The so-called “smoking gun” email was written by defendant Lonny Bowers on September 5, 2005.  Bowers was one of the founders and principals of defendant WideBand.  The email was only discovered in documents produced by defendant Biamp, the recipient of the email, not in any discovery from the WideBand defendants.  The WideBand defendants explained that the computer system used by Bowers did not retain copies of email sent by Bowers.  On this point, the court observed:

For any business this is a significant irregularity; almost unimaginable for a technology company; and even more unlikely for a person of Bowers’ importance in such a company.  Nonetheless, it does not appear that the September 5, 2005, email was withheld by WideBand Defendants — they did not have any copies of emails sent by Bowers. 

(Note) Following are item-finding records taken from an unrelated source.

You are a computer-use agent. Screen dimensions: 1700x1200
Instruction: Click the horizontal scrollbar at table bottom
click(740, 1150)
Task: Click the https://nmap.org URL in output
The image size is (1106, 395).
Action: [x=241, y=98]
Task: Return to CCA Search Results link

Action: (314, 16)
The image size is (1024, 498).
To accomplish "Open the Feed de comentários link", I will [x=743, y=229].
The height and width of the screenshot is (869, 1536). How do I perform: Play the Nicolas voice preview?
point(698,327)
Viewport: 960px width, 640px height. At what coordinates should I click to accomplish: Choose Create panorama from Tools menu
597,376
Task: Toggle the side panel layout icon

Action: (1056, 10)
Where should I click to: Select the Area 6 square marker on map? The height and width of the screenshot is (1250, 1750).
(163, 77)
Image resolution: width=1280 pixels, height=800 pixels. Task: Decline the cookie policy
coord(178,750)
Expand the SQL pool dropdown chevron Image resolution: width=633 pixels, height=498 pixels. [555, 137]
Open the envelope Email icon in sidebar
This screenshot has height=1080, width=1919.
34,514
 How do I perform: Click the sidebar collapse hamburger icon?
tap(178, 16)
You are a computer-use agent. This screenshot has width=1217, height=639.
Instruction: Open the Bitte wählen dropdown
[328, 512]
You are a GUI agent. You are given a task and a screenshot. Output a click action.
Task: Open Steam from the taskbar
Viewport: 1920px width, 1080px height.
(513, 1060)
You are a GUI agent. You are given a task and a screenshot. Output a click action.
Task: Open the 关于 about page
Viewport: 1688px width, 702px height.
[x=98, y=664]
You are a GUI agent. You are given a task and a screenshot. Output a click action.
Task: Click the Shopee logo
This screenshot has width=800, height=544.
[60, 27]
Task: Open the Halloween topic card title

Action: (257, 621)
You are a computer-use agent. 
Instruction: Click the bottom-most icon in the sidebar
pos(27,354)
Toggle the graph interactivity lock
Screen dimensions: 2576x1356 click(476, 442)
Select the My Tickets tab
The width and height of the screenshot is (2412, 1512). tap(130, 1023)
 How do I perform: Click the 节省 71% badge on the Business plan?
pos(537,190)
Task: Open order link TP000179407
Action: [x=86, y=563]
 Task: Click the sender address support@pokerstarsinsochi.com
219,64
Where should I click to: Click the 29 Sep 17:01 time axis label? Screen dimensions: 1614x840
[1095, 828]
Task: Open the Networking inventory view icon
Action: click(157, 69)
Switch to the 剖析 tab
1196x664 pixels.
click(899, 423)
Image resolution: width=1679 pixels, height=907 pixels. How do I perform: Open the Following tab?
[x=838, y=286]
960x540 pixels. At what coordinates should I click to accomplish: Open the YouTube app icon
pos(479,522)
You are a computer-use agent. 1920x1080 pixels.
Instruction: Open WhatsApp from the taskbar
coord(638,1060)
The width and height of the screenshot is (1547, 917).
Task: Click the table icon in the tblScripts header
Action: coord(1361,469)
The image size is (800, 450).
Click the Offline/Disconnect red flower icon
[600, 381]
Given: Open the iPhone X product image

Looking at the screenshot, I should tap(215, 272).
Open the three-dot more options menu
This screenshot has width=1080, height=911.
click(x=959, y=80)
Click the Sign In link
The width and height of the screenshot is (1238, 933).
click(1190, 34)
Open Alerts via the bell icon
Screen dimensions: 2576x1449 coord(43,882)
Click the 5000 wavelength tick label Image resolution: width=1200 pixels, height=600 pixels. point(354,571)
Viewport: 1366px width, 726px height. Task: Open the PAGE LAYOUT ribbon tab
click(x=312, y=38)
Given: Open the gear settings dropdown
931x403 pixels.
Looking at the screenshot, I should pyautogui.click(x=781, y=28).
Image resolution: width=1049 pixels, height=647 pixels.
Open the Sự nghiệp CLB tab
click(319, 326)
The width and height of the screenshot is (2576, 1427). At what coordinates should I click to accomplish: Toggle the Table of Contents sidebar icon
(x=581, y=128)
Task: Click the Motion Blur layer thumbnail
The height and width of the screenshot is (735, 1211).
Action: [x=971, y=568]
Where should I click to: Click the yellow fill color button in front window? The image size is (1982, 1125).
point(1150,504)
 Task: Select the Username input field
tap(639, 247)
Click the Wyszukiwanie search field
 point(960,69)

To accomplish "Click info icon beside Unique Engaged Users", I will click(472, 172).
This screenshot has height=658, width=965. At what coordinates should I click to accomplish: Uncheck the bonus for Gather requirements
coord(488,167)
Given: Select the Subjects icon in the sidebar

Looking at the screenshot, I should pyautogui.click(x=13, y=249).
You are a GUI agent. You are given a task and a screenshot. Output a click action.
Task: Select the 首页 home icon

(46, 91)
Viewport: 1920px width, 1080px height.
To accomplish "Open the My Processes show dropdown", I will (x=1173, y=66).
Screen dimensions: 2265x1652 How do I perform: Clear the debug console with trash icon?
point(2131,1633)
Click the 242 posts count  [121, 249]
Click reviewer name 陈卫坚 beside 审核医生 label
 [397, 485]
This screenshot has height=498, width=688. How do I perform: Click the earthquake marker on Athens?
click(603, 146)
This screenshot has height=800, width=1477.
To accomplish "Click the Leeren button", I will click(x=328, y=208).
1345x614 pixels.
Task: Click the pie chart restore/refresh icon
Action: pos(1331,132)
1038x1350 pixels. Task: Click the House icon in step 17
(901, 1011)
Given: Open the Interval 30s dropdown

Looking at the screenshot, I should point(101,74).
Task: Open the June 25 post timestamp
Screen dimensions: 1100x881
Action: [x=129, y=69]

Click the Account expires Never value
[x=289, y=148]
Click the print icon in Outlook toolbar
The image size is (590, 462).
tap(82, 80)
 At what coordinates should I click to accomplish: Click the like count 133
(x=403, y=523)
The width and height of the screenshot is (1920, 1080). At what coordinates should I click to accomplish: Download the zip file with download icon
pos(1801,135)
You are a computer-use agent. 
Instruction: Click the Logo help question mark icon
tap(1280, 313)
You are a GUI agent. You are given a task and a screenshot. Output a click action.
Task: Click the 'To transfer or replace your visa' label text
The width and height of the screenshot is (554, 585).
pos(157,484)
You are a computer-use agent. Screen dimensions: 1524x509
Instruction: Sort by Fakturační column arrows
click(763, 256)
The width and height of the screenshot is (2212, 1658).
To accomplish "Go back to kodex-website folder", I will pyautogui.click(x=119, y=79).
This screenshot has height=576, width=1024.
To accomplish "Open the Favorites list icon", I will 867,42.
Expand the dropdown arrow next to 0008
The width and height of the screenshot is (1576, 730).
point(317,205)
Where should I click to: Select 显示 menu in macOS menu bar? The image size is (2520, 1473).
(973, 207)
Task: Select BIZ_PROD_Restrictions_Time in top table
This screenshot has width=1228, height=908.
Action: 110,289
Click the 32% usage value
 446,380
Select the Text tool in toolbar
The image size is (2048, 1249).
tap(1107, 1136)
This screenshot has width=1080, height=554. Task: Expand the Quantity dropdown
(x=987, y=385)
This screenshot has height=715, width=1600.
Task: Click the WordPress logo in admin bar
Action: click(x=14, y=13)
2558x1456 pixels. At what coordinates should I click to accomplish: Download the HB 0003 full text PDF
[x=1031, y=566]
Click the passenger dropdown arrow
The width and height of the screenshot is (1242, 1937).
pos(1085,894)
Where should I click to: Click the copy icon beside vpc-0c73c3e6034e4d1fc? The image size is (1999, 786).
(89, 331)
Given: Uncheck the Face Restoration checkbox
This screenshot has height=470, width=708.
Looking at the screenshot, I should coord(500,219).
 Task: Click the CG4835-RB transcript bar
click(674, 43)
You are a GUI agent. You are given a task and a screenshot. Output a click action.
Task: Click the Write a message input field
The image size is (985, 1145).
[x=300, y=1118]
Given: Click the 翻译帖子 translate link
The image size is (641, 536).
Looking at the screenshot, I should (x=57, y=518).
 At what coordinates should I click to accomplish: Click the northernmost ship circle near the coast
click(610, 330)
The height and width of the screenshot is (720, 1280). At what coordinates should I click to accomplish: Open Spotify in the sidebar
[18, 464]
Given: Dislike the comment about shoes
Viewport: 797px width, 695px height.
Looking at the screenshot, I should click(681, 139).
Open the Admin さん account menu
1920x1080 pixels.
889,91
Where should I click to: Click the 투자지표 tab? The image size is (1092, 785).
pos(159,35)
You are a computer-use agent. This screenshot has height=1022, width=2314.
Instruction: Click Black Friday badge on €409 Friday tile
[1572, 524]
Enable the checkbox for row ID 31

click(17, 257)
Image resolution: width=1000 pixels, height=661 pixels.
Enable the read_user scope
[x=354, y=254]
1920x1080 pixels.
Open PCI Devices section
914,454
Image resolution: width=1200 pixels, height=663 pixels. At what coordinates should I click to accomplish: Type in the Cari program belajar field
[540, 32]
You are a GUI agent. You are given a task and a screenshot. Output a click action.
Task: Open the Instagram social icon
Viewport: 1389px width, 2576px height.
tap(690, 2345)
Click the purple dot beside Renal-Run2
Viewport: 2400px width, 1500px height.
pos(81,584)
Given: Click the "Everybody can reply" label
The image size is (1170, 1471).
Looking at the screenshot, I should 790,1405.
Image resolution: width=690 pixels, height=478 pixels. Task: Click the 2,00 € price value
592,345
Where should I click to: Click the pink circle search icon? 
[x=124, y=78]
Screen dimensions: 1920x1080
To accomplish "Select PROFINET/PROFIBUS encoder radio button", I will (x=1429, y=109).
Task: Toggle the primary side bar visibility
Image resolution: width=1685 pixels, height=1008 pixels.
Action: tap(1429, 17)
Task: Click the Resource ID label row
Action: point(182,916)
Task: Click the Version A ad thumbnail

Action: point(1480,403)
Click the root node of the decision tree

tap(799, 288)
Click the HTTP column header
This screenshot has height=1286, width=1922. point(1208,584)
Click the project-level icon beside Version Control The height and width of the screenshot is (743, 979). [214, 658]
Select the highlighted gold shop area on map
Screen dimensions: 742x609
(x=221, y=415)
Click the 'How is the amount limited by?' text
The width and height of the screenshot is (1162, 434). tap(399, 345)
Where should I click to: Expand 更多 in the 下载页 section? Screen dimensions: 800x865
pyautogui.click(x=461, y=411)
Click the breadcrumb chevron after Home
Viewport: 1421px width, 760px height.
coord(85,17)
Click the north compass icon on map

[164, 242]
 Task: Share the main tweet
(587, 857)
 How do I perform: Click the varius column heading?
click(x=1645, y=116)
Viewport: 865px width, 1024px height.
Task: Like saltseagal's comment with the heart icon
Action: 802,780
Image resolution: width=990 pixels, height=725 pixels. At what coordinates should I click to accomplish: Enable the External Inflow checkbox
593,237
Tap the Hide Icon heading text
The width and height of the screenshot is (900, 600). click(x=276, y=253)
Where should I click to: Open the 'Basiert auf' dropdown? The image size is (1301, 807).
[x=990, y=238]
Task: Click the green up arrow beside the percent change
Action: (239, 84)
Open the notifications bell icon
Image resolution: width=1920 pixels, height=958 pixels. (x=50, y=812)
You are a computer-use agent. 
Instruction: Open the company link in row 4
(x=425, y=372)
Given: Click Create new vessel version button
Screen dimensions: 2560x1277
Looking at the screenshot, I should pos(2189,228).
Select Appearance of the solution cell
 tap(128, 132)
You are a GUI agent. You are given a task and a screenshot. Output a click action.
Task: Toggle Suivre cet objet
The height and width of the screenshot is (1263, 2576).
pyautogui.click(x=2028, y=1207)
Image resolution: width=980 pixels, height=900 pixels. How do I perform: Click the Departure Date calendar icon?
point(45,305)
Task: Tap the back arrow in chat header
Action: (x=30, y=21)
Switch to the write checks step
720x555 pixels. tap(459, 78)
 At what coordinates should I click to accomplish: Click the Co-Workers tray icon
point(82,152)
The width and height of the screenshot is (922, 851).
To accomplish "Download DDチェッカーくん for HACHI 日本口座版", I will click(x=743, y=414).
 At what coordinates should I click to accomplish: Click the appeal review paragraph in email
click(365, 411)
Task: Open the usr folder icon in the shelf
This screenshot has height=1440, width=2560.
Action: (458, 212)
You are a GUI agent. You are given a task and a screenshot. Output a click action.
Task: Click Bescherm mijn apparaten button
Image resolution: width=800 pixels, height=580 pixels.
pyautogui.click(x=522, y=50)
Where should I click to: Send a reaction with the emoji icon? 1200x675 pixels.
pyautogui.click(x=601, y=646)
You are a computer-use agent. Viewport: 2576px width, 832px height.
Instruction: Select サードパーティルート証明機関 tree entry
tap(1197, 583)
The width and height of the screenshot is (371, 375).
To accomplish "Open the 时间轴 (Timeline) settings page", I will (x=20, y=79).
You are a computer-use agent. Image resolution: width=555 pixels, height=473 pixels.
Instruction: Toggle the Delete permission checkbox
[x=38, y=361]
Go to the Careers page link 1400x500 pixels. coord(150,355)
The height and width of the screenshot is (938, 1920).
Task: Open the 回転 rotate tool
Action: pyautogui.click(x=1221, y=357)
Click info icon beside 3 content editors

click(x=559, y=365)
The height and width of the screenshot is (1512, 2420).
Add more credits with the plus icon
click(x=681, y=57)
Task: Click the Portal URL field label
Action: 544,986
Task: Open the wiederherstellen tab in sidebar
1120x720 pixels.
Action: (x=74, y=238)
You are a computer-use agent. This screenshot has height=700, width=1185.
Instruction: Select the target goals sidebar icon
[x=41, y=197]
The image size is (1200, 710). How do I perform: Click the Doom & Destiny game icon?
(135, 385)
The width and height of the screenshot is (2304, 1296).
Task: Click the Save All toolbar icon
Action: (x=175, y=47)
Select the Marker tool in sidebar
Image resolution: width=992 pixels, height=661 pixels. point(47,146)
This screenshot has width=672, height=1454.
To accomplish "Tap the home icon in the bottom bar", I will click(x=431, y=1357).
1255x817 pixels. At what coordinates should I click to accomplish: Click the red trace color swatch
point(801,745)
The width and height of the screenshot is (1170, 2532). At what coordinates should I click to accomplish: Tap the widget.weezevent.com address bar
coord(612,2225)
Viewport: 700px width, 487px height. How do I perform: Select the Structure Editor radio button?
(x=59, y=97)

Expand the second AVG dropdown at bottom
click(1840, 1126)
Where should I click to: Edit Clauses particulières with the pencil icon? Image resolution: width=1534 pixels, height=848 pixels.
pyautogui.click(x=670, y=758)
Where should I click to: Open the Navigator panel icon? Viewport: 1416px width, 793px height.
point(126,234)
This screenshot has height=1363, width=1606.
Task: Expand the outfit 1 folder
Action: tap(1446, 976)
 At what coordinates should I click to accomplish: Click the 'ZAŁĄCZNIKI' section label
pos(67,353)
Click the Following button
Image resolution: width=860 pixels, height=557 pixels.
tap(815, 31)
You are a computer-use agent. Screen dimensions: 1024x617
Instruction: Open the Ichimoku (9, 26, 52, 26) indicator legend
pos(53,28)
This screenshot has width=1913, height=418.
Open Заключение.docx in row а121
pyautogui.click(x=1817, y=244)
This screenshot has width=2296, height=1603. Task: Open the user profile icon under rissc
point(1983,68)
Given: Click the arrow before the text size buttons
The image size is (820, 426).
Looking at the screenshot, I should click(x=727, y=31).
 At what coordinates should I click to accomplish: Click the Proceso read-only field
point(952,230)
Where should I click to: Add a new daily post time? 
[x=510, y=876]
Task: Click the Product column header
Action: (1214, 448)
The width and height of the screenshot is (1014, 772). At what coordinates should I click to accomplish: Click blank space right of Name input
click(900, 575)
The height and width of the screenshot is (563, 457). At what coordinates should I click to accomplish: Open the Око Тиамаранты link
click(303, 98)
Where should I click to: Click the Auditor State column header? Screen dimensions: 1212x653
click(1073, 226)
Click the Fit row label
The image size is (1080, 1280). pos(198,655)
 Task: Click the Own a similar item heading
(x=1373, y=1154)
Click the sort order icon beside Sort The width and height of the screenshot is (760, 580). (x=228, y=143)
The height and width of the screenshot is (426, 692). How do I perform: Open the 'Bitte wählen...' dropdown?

The court granted sanctions in the form of an adverse inference instruction and monetary sanctions for the belated production of source code and defendant Yang’s misrepresentations about the existence of other versions of the source code.  However, the court found that sanctions were not warranted for defendants’ failure to produce the “smoking gun” email:

WideBand Solutions, Inc., did not maintain an email storage system that would retain a copy of the September 5, 2005 email.  No evidence suggests that this was done in bad faith, but is rather the effect of design of the email system WideBand employed.  However questionable the design may be, the effect is that the routine operation of the WideBand computer system did not capture the email.  No sanction is needed on this point, as ClearOne is free to establish at trial that no one has complete access to or knows the entire contents of Bowers’ sent email.  Each party will be free at trial to argue the implications of that fact.